Amsterdam/Bonn – Die Bundesnetzagentur wartet zum Wochenbeginn mit schlechten Nachrichten auf. Die Behörde hat ihren neuen Lagebericht zur Gasversorgung in Deutschland veröffentlicht. Darin warnt sie: „Die Lage ist angespannt und eine weitere Verschlechterung der Situation kann nicht ausgeschlossen werden.“ Die Gasversorgung in Deutschland sei allerdings im Moment stabil und die Versorgungssicherheit derzeit weiter gewährleistet.

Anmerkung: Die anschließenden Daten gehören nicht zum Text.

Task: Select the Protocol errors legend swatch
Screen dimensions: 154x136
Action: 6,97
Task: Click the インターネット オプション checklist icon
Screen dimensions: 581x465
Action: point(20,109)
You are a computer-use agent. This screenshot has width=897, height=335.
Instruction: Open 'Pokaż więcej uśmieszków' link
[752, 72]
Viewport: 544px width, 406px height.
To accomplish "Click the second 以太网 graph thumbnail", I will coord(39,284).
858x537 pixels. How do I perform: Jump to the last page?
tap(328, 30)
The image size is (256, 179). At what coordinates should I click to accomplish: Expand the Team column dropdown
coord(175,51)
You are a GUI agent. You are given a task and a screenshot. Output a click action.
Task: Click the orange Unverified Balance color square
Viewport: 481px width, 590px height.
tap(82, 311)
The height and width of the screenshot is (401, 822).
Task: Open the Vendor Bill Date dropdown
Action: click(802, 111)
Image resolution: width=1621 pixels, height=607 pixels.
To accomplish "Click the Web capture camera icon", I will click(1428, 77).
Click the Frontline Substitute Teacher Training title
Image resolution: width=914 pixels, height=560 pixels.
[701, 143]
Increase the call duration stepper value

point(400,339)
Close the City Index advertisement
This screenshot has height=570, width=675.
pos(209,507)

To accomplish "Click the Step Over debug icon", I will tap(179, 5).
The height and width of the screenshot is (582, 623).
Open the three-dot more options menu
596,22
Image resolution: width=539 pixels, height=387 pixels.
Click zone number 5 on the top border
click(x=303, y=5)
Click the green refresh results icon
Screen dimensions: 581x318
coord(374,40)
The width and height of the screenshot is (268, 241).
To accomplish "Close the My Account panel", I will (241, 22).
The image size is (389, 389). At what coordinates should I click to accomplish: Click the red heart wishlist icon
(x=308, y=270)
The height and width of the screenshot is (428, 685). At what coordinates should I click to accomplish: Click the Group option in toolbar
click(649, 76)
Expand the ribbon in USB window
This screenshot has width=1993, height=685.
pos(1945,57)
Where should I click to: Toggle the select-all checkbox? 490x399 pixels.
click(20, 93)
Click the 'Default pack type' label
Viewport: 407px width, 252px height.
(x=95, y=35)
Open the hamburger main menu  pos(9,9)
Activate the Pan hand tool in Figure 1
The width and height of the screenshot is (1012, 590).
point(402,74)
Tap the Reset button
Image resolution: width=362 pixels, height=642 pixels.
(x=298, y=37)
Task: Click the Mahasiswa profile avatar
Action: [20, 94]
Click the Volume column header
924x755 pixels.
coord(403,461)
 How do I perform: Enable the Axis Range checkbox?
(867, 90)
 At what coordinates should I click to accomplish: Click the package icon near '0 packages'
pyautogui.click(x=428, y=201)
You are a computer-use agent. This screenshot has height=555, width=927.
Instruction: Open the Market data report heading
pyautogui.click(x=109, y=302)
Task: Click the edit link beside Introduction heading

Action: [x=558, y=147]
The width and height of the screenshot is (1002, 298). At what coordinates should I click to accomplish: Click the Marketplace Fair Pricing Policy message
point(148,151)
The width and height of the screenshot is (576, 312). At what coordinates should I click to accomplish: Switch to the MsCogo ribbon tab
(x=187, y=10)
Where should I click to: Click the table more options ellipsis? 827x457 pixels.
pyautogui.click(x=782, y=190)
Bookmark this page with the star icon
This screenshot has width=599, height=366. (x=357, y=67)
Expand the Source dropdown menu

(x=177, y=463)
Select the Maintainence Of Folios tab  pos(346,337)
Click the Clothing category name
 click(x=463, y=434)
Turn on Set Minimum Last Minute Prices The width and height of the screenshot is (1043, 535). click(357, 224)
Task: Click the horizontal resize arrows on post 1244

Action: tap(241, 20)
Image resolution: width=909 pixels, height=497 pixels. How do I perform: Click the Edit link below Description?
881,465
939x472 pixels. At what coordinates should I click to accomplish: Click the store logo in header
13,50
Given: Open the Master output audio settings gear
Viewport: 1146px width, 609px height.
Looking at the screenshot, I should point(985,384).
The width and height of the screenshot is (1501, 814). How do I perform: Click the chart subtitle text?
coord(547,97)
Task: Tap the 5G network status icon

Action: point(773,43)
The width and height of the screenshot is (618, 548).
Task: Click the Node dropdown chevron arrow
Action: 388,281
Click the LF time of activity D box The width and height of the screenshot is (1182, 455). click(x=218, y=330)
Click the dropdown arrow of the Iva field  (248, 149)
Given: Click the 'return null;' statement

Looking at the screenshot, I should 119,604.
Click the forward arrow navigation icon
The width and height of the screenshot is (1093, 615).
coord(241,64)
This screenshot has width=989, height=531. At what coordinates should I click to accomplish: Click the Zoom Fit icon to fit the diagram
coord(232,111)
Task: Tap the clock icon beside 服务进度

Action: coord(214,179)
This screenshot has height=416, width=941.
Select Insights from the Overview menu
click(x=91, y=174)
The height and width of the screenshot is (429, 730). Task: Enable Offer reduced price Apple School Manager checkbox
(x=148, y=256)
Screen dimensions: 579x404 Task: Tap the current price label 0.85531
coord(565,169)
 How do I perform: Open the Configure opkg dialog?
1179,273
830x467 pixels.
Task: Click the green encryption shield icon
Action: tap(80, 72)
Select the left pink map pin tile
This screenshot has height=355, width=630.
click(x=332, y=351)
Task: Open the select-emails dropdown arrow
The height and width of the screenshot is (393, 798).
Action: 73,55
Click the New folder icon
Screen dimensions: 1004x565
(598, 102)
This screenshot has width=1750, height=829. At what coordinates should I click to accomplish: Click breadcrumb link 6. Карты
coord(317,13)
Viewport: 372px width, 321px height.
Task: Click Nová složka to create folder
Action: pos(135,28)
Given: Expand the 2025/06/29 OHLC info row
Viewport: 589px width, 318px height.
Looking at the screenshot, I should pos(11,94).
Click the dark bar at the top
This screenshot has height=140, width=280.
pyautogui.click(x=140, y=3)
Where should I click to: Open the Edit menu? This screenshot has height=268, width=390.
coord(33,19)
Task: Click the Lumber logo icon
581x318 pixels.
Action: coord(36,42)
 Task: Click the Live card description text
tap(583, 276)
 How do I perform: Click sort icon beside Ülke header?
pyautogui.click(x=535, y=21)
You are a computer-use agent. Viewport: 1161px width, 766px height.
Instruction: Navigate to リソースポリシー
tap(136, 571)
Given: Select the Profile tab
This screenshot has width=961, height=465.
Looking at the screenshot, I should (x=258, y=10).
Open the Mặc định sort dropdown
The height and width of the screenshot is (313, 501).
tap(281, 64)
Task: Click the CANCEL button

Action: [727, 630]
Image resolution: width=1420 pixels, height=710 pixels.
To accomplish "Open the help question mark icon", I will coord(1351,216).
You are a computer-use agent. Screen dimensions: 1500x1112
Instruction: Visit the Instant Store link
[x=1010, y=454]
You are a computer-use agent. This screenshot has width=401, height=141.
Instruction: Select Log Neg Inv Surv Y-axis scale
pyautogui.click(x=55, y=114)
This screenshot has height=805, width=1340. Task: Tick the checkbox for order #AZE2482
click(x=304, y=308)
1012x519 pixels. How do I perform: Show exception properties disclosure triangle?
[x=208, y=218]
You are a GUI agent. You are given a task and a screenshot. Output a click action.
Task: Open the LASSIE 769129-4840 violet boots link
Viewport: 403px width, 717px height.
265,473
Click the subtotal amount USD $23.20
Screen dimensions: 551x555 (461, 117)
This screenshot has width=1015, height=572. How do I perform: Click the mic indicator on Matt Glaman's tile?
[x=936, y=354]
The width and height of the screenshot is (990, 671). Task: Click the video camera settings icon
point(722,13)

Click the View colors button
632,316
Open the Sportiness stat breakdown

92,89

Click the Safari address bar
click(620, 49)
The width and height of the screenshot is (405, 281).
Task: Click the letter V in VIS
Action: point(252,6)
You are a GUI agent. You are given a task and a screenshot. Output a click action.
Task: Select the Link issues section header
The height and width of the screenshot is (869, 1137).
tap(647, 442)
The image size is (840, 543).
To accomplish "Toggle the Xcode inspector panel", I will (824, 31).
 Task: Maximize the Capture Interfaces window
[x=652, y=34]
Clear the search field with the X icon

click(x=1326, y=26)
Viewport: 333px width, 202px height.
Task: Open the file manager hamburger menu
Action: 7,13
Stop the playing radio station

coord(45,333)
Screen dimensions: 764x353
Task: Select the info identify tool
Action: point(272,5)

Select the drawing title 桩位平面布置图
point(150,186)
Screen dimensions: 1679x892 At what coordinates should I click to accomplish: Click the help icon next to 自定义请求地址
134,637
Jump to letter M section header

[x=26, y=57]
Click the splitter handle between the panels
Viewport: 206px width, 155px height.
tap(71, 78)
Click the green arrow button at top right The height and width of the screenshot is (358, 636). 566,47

Durch den Rückgang der Liefermengen seien die Großhandelspreise aber auf einem „sehr hohen Niveau“ gestiegen. Die Behörde warnt: „Unternehmen und private Verbraucher müssen sich auf deutlich steigende Gaspreise einstellen.“ Immerhin kann aber weiterhin Gas in Deutschland eingespeichert werden. Der Gesamtspeicherstand liegt demnach bei 79,5 Prozent. Der Füllstand des Speichers Rehden beträgt laut Bundesnetzagentur 60,4 Prozent.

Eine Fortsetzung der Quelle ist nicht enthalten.